** What is required **
Among the lines below, tally those holding the string "computer" and give the total only.

** Records for this task **
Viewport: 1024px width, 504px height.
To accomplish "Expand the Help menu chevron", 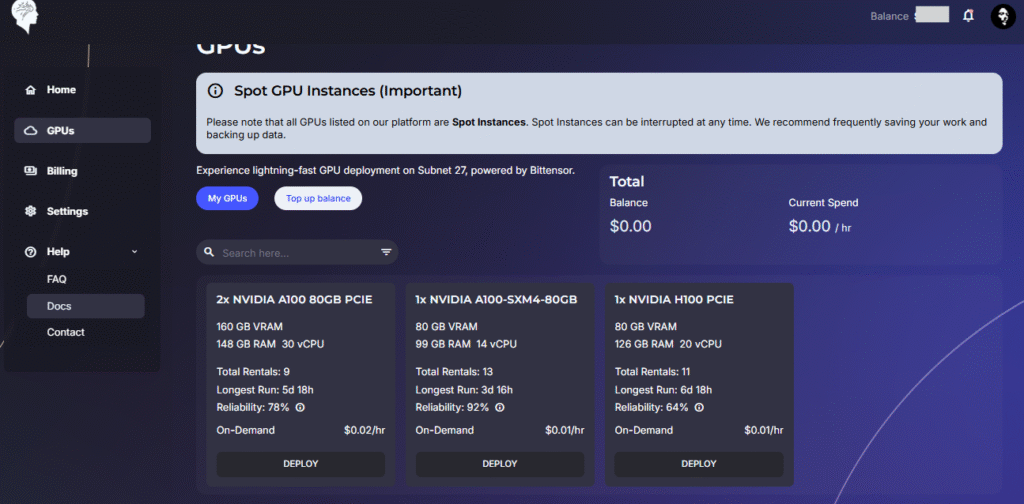I will (x=135, y=252).
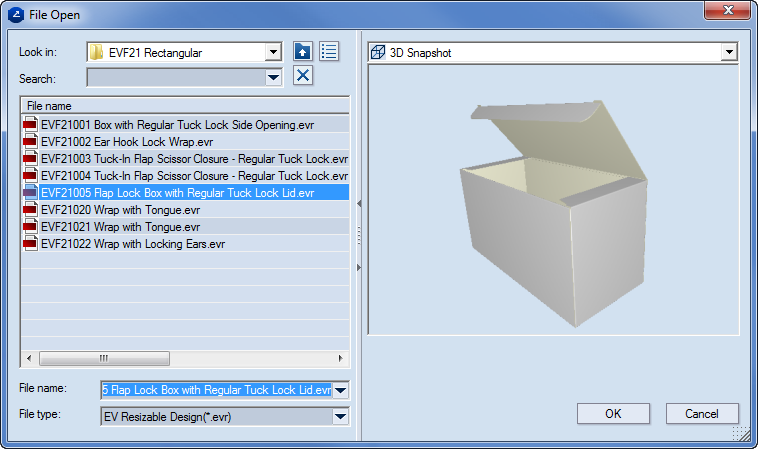Select EVF21021 Wrap with Tongue.evr
The width and height of the screenshot is (758, 449).
[x=119, y=227]

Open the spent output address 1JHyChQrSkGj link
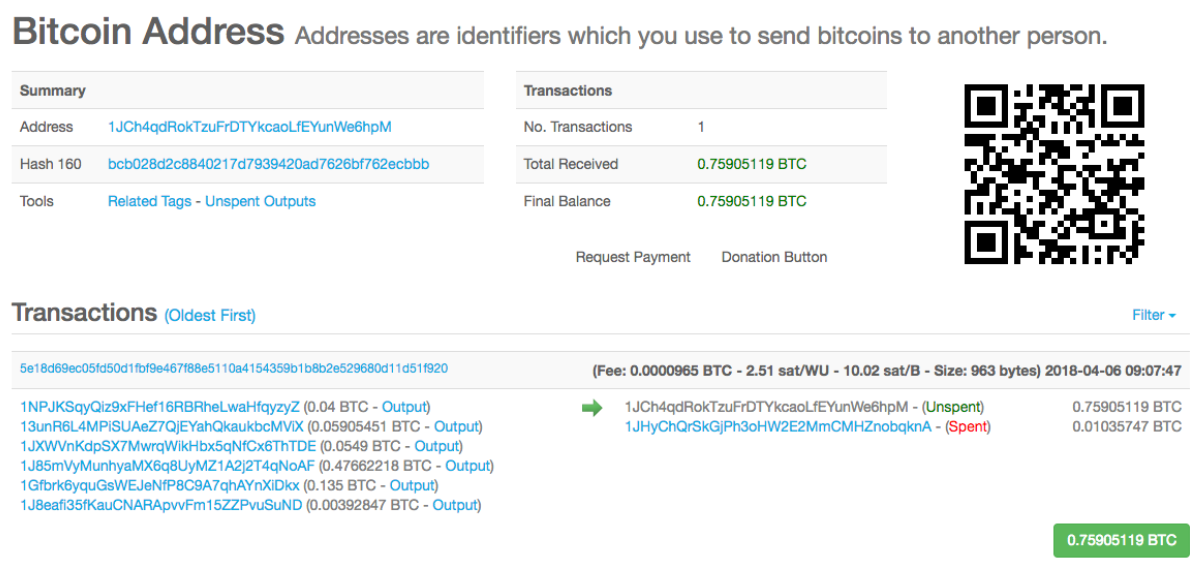778,427
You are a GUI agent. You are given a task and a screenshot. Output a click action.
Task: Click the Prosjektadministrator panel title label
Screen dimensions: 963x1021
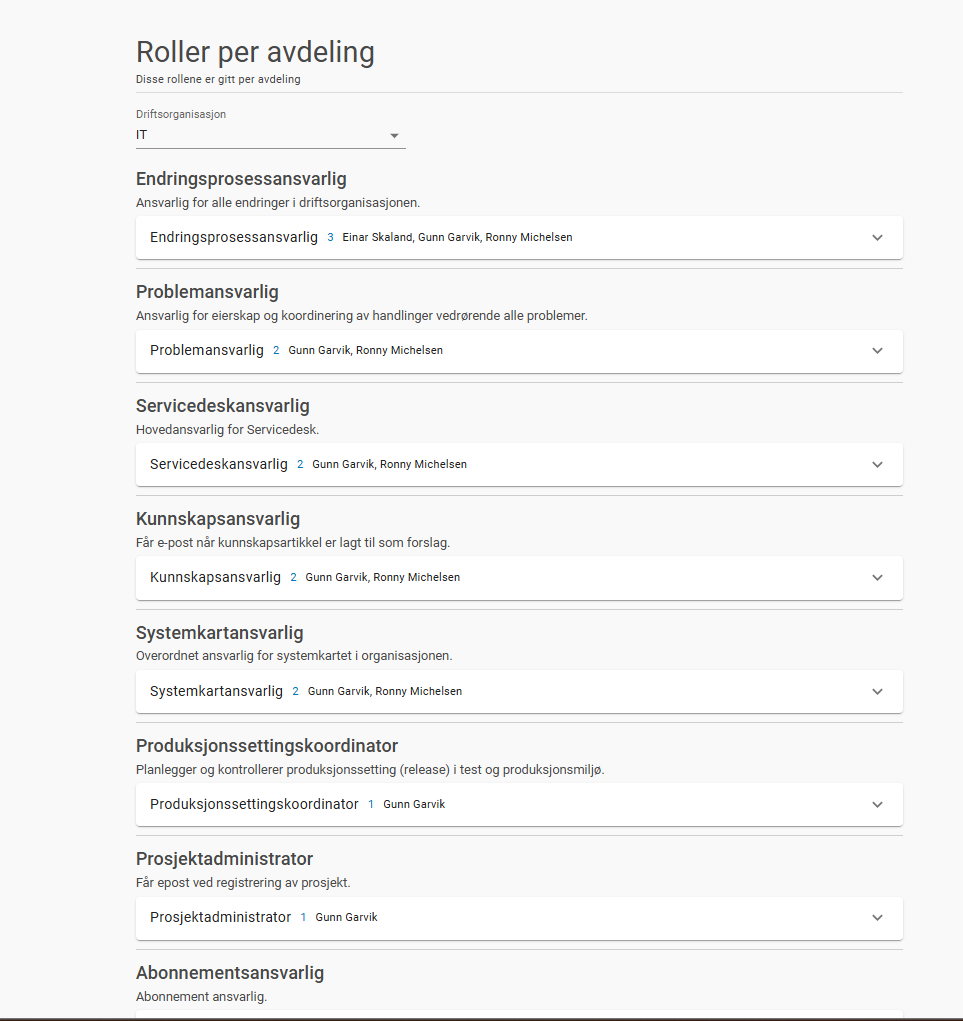[x=220, y=918]
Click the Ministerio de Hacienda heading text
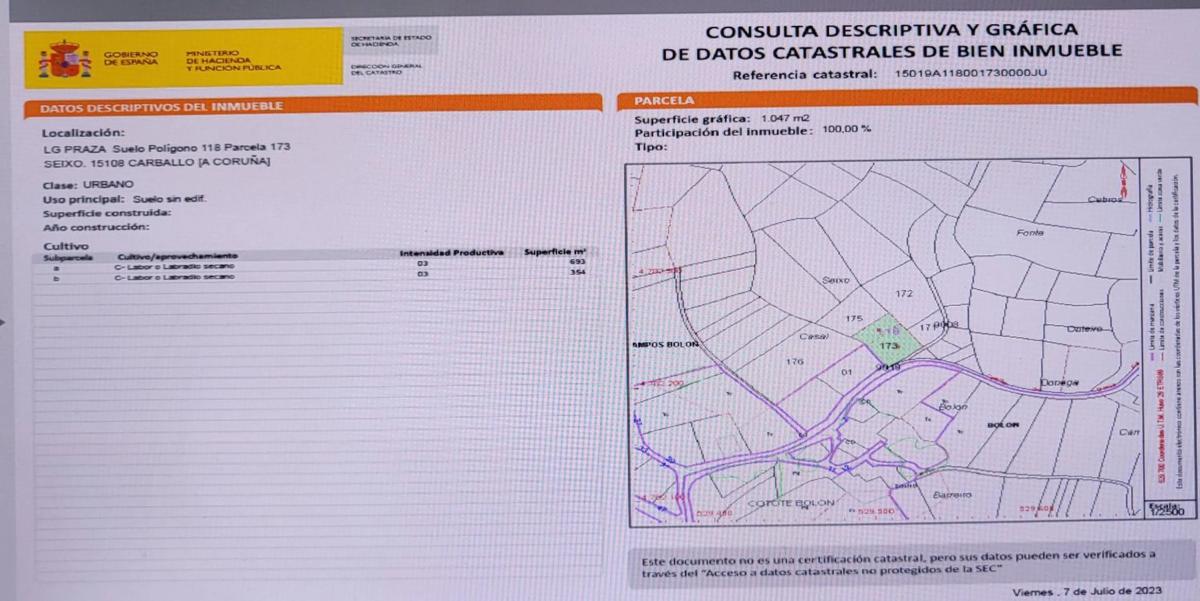Image resolution: width=1200 pixels, height=601 pixels. pyautogui.click(x=233, y=60)

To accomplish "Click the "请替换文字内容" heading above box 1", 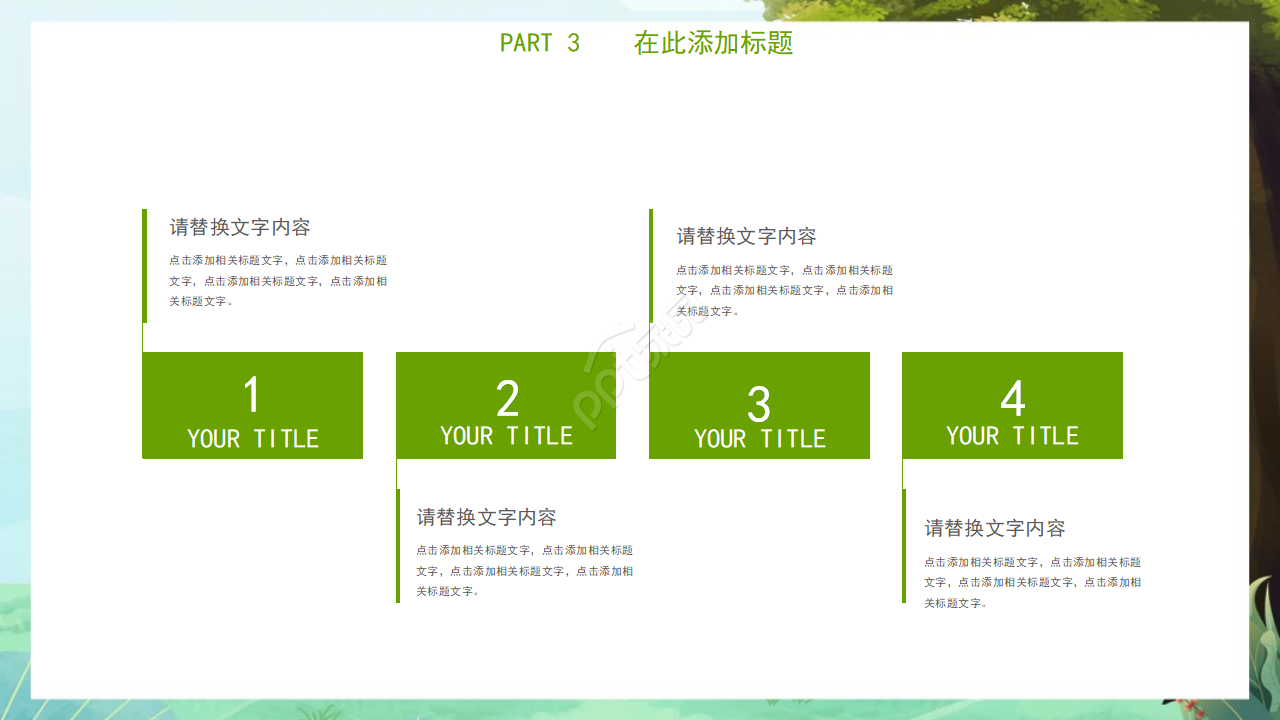I will coord(240,227).
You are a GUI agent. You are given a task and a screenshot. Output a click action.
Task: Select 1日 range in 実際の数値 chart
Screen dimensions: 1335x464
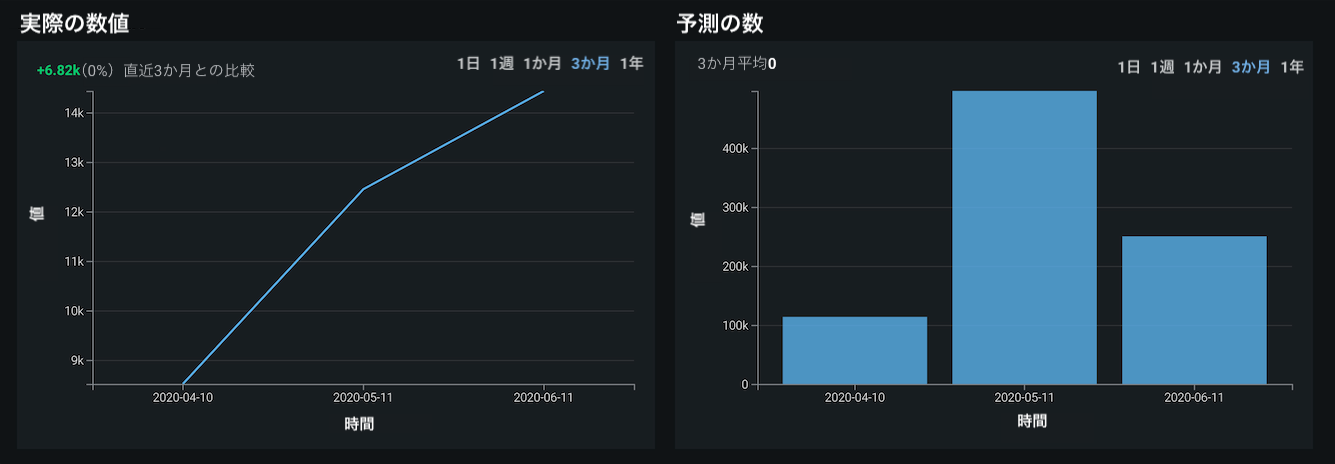coord(468,64)
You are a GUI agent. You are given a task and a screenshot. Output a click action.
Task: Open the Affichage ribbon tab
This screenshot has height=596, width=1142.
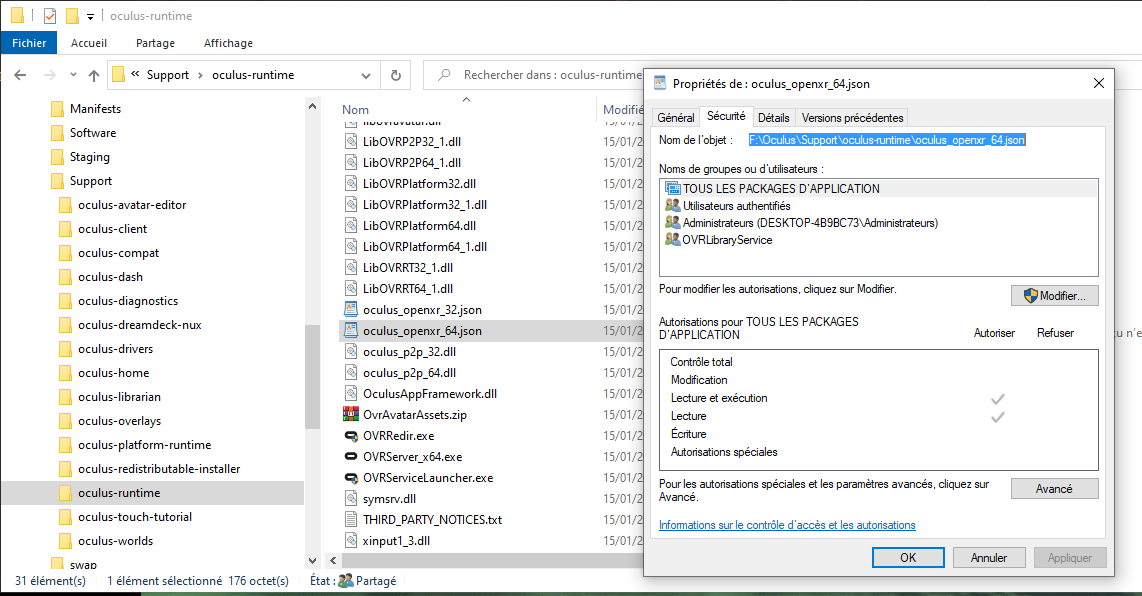coord(228,43)
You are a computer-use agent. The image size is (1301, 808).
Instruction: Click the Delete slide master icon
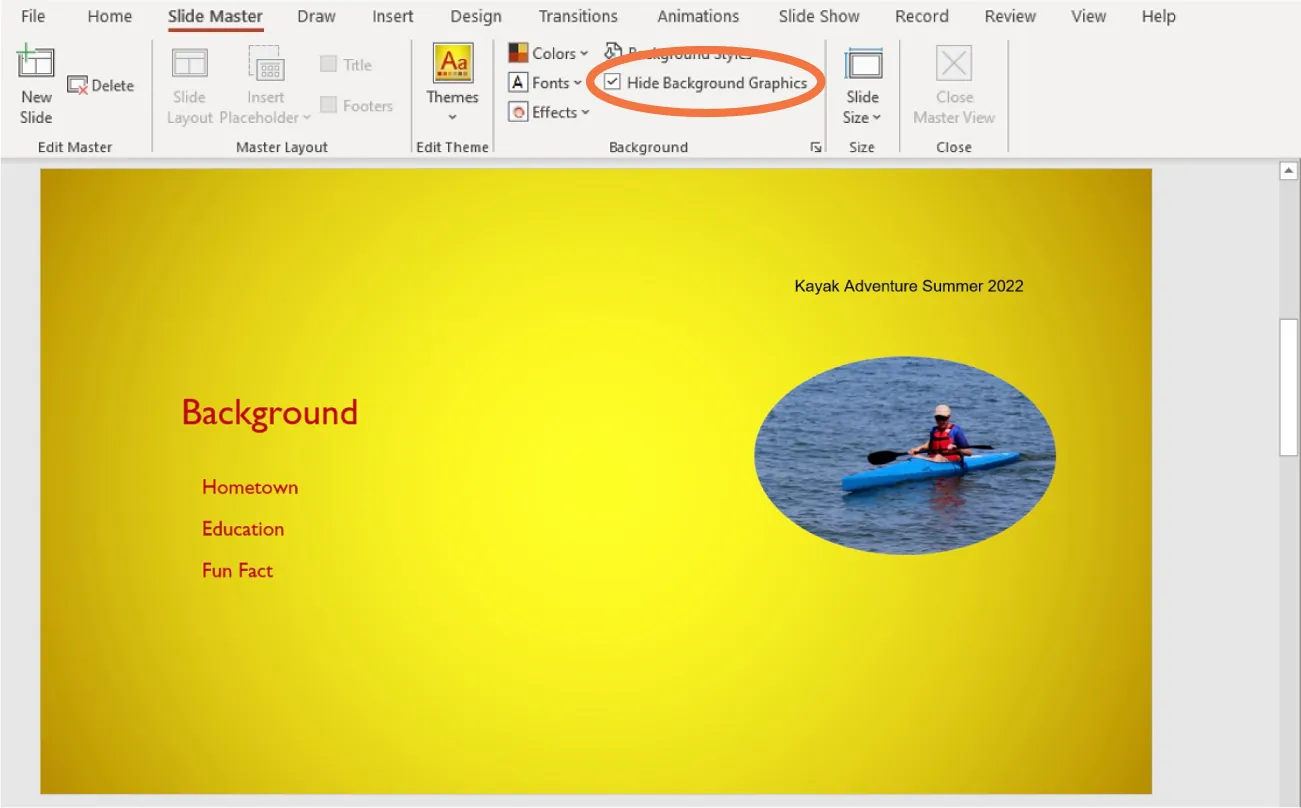[78, 85]
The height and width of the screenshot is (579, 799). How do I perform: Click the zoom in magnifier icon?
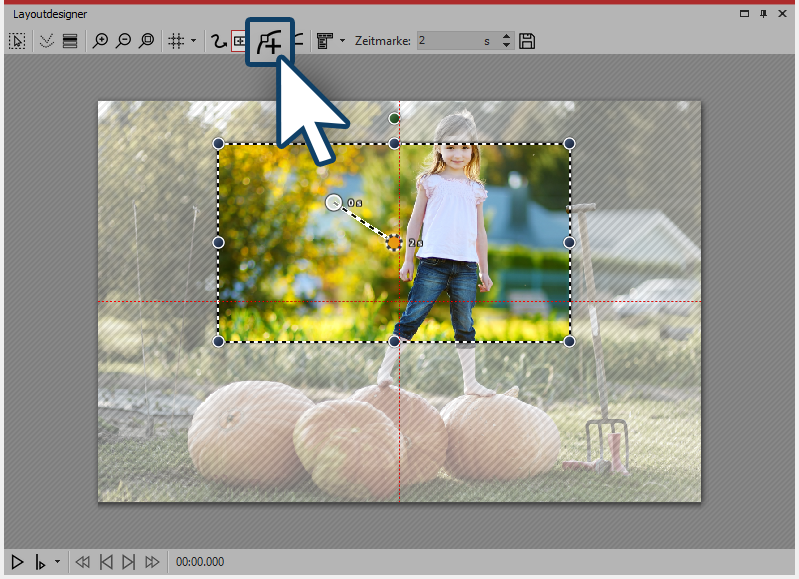point(100,41)
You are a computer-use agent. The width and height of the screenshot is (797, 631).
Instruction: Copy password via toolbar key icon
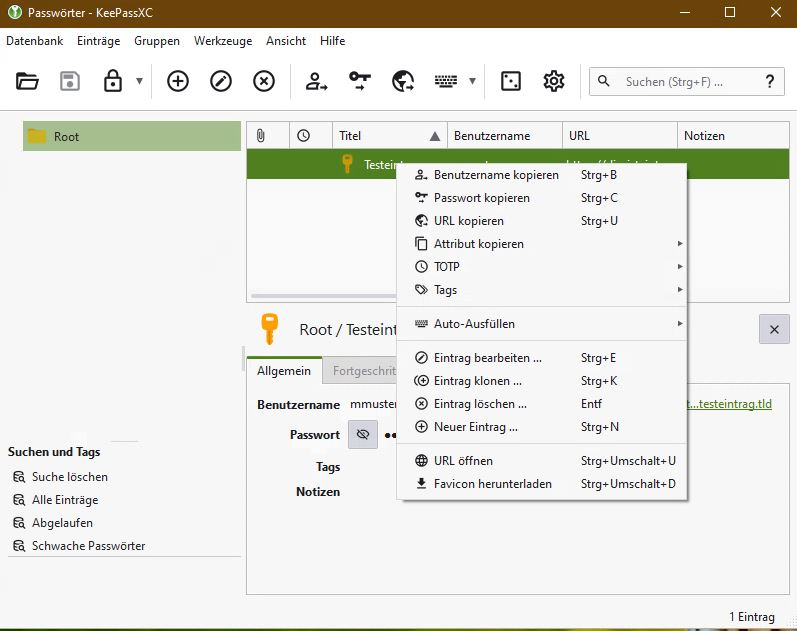[x=360, y=82]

** Result of this task **
2